I went shopping the other day, in one of those kitchy little boutiques that have all kinds of knick knacks. A shop that’s sole purpose was to cover the Earth in t-shirts and dog sweaters that say things like, “If you think I’m cute, you should see my owner!”. Truth be told, I love these stores. I love that when I walk in I immediately feel a sense of ease. Almost everyone is relaxed and smiling. Almost everyone is in the market for a #1 Mom coffee mug or a smiley face keychain. How can you NOT love a store built on happiness?
So, on this day as I browsed through keychain’s, mugs, t-shirts, and yes…a dog sweater…I saw a pin that while fun, struck me as a little sad. I wasn’t expecting that. It said, “I just want people to accept me for who I pretend to be”. It wasn’t the neon pink background and purple lettering that stopped me from smiling. It was the message…it got me thinking.
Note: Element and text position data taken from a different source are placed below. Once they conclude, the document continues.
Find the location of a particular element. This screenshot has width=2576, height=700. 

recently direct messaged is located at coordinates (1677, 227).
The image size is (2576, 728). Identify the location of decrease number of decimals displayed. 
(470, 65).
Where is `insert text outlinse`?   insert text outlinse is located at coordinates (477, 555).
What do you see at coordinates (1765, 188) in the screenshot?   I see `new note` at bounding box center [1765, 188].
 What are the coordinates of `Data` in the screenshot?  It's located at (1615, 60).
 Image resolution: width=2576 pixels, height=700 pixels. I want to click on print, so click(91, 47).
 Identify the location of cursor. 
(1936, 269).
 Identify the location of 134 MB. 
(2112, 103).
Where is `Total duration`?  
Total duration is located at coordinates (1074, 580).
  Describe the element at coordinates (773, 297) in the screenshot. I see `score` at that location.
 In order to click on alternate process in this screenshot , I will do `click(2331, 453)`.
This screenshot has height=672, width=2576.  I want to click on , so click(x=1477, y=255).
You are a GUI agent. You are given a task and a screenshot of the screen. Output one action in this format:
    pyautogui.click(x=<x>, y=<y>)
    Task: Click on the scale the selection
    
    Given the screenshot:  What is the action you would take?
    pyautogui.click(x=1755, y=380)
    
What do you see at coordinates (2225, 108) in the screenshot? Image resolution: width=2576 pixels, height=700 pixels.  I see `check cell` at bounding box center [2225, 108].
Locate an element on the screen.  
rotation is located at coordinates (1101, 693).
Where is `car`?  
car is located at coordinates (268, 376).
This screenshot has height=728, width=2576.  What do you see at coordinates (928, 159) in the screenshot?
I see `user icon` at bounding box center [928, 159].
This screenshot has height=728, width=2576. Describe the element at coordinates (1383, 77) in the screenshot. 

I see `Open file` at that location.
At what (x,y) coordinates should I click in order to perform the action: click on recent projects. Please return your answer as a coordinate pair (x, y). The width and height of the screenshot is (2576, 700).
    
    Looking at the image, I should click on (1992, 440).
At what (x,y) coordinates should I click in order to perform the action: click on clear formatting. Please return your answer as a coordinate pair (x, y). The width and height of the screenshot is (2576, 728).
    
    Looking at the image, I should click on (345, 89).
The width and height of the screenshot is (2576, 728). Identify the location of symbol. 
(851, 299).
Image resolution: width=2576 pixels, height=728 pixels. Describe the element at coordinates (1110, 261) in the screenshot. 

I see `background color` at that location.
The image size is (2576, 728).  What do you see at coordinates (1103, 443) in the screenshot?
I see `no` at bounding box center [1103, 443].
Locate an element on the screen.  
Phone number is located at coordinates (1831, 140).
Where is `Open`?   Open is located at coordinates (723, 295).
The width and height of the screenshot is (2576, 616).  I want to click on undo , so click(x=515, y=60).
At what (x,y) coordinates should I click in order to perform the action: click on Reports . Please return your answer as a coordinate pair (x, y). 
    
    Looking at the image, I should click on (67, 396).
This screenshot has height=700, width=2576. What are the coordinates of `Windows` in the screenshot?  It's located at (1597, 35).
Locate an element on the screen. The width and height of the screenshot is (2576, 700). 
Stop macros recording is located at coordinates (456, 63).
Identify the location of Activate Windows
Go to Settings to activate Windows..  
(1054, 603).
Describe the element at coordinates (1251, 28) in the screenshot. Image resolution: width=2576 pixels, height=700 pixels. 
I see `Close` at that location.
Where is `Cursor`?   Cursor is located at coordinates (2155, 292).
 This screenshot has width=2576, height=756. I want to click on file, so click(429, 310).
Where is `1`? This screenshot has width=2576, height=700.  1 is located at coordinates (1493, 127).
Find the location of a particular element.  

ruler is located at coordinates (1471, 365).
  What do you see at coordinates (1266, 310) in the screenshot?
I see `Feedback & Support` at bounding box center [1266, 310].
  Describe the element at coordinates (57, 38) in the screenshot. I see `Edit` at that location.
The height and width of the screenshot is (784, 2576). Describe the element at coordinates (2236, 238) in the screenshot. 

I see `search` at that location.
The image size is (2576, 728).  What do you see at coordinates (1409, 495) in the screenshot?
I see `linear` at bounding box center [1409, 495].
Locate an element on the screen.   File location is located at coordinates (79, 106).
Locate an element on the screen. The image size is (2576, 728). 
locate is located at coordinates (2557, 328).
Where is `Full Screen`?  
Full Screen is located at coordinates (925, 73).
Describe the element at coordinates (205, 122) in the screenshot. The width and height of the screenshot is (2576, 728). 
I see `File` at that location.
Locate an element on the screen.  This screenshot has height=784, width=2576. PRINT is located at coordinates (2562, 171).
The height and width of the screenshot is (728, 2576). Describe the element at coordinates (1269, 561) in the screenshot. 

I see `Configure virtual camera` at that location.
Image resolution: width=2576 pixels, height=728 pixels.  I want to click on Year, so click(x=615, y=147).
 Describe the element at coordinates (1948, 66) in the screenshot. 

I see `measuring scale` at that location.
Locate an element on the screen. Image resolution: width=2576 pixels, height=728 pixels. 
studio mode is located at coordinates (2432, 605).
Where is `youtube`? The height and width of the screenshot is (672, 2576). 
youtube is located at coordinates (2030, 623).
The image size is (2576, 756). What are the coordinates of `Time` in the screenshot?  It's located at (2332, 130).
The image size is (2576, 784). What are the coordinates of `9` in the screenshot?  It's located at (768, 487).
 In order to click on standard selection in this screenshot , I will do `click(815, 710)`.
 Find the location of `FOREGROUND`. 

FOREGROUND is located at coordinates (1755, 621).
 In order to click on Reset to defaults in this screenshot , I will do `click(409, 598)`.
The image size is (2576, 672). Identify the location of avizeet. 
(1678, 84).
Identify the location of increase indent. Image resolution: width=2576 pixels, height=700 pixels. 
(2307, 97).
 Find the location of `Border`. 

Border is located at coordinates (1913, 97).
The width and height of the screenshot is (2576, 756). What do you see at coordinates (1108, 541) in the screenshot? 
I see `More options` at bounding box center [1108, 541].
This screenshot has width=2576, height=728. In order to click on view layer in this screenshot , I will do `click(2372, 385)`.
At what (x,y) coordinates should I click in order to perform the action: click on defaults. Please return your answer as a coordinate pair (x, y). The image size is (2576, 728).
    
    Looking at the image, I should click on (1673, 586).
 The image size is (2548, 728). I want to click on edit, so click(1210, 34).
I thought, how many times would this statement have pertained to me? “I just want people to accept me for who I pretend to be”. How many smiles have I worn that weren’t real? How many times have I had to “pretend” in order to feel included? More importantly, WHY did I do it?
I view life like this…it’s all a little bit high school. For some, I think that the fear of being “unveiled” can happen at any age, and most certainly happens at young ages in school. I mean, really do we ever grow out of that phase we get into as adolescents? Wanting to be liked? Wanting to be noticed, or worse yet, to blend into the wall? This fear is born in school, travels with us through adolescence and then sets up shop in our cubes at work.
How can we be sure to show up in our lives? To have a “bring yourself to work day”? How can we break through and starve the fear and feed the confidence? The answer is simple, but it isn’t easy. Every day we can break through by simply making sure we live in each moment, answer questions with our truth and most importantly by believing who we are and what we offer has worth.
All these thoughts from one neon pink and purple pin. I would hate to see what would happen if it was a mug…or Heaven forbid, a dog sweater.